Я тут же был забыт. Все обернулись в сторону крыльца, на котором стояла девчонка в голубой косынке. Черными, чуть навыкате, глазами она беспокойно и настороженно ощупывала нас. Все соседи считали, что она красивая девочка, но я был убежден, что красивым человек не может считаться, если у него такие бараньи глаза. И такие волосы, похожие на растрепанную метлу дворника Захара…
Девочка поджала одну ногу, и все увидели протертую насквозь подошву старой туфельки. Губы ее скривились, и она произнесла негромко – вероятно, не хотела, чтобы ее кто-то слышал, кроме нас:
– Мне в школу надо…
Мальчишки многозначительно покачивали в руках тяжелые биты.
– …Если я опоздаю, меня будут ругать, – отчаянно добавила она и осторожно, точно пробуя пальцами ног воду, ступила на первую ступеньку.
– Давай! Давай! Спускайся, – злорадно подбадривали ее.
– Вы будете бросать в меня камни? – Она шмыгнула носом.
Все молчали. И без слов было ясно, что намерения ватаги в отношении девчонки не слишком миролюбивы…
Я же отчаянно старался схватить за хвост ускользающую удачу, что так внезапно свалилась на меня.

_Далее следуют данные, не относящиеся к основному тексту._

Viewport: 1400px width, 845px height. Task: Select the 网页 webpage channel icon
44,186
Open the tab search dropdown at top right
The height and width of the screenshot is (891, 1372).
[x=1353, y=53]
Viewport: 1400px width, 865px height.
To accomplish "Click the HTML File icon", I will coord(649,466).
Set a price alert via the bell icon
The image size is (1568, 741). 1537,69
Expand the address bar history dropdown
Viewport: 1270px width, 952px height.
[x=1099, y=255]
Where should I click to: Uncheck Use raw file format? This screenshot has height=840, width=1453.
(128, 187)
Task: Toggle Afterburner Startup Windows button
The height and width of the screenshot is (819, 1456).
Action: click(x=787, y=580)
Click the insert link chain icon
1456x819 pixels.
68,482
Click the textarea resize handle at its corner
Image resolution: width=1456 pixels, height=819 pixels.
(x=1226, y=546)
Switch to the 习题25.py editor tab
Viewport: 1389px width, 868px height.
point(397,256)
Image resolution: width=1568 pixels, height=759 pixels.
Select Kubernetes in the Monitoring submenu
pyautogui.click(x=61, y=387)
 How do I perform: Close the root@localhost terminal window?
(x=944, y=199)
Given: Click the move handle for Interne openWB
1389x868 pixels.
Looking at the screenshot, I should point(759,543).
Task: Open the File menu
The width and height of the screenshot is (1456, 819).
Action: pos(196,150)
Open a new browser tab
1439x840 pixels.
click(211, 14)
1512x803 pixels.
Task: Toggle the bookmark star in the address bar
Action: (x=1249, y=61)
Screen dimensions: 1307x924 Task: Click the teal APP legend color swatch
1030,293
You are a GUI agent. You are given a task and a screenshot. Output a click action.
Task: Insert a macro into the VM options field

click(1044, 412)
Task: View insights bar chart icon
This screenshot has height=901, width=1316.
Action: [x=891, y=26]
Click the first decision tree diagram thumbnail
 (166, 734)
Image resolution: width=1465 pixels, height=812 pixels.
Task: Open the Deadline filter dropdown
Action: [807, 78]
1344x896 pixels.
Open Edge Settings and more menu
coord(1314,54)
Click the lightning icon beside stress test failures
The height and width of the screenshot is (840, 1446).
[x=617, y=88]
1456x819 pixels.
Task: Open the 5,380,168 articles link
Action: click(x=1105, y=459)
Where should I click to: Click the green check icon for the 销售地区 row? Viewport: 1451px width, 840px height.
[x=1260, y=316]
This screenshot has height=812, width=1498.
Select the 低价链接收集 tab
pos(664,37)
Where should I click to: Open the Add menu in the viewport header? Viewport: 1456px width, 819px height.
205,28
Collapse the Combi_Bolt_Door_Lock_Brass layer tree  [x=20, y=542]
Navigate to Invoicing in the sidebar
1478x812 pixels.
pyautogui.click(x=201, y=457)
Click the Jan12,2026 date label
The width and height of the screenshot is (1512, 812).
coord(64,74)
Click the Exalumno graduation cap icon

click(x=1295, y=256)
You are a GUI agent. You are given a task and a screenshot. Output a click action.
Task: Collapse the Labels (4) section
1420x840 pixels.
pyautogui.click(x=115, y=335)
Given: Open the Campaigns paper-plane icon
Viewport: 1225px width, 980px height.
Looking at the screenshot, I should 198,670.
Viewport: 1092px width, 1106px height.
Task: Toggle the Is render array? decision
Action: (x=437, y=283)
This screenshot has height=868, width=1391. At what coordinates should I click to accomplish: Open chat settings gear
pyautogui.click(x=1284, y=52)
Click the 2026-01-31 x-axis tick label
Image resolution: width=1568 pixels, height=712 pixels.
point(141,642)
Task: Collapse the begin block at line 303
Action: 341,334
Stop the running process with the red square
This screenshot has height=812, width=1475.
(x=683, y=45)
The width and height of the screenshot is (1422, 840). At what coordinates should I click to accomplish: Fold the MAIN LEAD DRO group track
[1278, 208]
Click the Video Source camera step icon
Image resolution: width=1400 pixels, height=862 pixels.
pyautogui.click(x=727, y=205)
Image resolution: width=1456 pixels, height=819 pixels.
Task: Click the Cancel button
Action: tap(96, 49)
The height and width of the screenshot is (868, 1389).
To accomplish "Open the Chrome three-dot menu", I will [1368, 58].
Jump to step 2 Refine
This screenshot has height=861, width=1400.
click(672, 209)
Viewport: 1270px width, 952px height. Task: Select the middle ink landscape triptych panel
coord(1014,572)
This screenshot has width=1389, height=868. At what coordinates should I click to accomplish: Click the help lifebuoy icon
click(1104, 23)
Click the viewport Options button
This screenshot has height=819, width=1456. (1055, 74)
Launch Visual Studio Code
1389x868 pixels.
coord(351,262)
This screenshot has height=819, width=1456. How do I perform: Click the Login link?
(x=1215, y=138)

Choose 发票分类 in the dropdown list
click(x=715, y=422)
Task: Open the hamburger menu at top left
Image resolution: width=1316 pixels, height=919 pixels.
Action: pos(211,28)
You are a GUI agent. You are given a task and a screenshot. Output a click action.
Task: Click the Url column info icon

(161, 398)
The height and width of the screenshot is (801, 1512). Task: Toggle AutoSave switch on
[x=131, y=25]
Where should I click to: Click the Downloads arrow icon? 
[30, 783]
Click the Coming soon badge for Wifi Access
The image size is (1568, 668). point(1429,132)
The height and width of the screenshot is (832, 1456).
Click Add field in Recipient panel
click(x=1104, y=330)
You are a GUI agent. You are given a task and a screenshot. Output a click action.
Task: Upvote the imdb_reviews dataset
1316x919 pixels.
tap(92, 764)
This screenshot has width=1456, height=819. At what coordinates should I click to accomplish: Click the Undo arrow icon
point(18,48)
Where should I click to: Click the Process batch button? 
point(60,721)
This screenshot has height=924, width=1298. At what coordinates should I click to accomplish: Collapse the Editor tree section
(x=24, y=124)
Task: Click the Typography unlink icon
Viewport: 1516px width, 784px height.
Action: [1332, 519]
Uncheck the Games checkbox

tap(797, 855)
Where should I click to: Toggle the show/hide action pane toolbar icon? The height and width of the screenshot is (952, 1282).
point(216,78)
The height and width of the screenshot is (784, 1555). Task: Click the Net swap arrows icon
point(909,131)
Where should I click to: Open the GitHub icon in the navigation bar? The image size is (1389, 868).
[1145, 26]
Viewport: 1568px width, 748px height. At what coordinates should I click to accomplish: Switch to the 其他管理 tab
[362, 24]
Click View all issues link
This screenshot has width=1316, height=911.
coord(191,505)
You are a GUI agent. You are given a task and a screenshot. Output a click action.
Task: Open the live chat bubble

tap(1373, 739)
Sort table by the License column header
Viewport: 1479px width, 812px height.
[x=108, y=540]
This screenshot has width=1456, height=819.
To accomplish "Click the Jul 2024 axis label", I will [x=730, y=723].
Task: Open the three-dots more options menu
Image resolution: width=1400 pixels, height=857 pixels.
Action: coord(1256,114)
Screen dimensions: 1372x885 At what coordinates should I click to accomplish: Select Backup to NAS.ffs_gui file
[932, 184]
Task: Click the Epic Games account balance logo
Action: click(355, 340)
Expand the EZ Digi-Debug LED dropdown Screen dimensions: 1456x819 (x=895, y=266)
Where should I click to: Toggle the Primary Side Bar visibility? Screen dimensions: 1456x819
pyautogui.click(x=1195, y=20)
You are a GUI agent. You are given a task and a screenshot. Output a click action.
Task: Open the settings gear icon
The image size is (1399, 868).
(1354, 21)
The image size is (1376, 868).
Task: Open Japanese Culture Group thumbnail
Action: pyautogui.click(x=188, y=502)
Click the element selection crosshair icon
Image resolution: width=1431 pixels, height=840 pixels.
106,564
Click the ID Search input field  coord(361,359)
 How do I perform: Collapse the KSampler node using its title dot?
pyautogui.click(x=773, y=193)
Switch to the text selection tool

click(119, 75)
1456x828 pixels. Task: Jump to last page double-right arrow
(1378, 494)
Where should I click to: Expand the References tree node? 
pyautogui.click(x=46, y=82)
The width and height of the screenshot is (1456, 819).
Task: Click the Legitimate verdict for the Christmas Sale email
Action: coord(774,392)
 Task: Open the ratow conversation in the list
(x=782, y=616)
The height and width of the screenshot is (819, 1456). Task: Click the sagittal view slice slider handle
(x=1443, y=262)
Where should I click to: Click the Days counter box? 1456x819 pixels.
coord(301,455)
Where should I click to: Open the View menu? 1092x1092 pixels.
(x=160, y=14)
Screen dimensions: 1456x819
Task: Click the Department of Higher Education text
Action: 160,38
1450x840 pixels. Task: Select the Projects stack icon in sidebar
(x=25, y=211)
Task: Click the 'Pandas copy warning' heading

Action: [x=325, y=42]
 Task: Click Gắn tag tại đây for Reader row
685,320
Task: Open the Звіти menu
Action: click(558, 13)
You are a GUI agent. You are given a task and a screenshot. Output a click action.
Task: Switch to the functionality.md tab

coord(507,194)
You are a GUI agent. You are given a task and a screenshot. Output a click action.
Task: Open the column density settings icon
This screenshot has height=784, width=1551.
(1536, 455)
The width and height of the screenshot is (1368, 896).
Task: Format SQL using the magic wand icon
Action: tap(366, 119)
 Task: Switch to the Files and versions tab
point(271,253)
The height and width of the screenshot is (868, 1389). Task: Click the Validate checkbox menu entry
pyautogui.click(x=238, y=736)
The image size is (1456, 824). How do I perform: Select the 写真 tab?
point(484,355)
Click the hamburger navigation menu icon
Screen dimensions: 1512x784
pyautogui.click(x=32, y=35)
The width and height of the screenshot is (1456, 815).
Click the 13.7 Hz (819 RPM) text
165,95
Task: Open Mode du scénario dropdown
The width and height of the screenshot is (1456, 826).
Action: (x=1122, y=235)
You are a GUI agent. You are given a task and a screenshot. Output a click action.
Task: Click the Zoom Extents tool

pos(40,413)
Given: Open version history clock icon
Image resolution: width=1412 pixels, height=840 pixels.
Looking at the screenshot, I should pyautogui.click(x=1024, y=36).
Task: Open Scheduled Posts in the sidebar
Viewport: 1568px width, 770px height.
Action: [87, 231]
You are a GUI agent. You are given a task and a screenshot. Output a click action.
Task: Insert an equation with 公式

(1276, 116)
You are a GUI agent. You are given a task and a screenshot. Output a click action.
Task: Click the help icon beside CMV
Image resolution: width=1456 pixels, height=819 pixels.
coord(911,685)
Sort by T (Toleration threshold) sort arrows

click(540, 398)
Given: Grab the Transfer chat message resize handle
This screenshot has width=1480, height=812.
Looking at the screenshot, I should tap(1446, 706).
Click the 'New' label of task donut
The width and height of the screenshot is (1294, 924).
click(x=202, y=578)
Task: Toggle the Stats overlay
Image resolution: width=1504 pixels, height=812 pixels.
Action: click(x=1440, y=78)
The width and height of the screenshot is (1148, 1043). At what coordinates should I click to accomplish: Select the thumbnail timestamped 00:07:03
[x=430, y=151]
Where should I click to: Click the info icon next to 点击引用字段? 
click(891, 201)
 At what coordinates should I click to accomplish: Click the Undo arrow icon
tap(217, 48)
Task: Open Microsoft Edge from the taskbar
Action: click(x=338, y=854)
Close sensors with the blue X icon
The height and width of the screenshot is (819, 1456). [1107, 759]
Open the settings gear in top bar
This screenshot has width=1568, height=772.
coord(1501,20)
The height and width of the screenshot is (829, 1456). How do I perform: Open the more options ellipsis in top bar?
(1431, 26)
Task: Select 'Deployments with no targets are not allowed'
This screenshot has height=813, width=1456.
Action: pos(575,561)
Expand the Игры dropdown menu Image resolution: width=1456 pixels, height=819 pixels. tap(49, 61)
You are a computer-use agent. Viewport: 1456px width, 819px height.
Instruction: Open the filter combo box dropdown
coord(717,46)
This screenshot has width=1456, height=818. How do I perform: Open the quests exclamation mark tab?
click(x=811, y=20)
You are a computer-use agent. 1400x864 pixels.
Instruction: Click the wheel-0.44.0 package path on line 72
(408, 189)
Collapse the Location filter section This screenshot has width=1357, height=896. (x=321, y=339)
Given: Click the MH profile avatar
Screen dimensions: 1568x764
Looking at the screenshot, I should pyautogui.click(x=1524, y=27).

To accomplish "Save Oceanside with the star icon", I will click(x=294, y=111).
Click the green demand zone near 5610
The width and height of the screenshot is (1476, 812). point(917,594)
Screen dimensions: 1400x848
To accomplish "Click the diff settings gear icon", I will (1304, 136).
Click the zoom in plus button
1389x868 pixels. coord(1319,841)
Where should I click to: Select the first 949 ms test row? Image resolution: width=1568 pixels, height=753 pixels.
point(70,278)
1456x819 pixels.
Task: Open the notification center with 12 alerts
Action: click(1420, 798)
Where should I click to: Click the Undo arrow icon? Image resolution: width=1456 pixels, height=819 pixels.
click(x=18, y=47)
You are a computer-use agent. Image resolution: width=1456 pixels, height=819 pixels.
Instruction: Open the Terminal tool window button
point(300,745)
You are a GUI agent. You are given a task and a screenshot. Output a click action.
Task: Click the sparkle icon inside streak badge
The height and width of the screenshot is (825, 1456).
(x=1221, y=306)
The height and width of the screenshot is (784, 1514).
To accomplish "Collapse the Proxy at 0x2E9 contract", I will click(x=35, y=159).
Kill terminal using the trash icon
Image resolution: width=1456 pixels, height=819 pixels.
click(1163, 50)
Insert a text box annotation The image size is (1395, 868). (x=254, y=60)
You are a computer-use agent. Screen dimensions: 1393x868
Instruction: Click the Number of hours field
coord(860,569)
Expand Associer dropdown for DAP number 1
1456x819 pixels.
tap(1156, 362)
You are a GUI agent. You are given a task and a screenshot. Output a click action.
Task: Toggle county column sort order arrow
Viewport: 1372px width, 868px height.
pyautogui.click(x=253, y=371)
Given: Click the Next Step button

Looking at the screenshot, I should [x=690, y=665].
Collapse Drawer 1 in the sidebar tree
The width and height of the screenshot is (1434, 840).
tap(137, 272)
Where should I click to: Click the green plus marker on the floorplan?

– Эй, Томка, ты видела, кто сейчас сбил «цукорий»?
– Ты дурак! И все вы дураки…
Она повела худенькими плечиками под стираным-перестираным платьем и спустилась с крыльца, глядя прямо перед собой.
Кто-то из нас первым пустил камень по асфальту, прямо под ноги девочке. Второй, третий… Камни, словно трассирующие пули, веером слетались к тому месту, куда ступали ее туфли. Девочка подпрыгивала, пропуская их под собой, и, не выдержав, побежала…
Все началось с того душного вечера, когда во дворе появился высокий мужчина в толстых очках. Это был отец Томки – Спартак Адигезалович Адигезалов. Все знали, что он ушел на фронт в самом начале войны. И вот вернулся. В очках и гимнастерке с латкой на локте. Неизвестно, кто первым пустил слух, что Спартак не просто вернулся, как возвращались раненые, а убежал с фронта, дезертировал. Потом мы долго гадали, кто же пустил этот слух – то ли горбатая Зейнаб, то ли тетка Марьям, которая продавала соседям вонючее хаши. Но слух такой был. А так как у всех соседей кто-то воевал или уже был убит или ранен, то слух этот не оставили без внимания.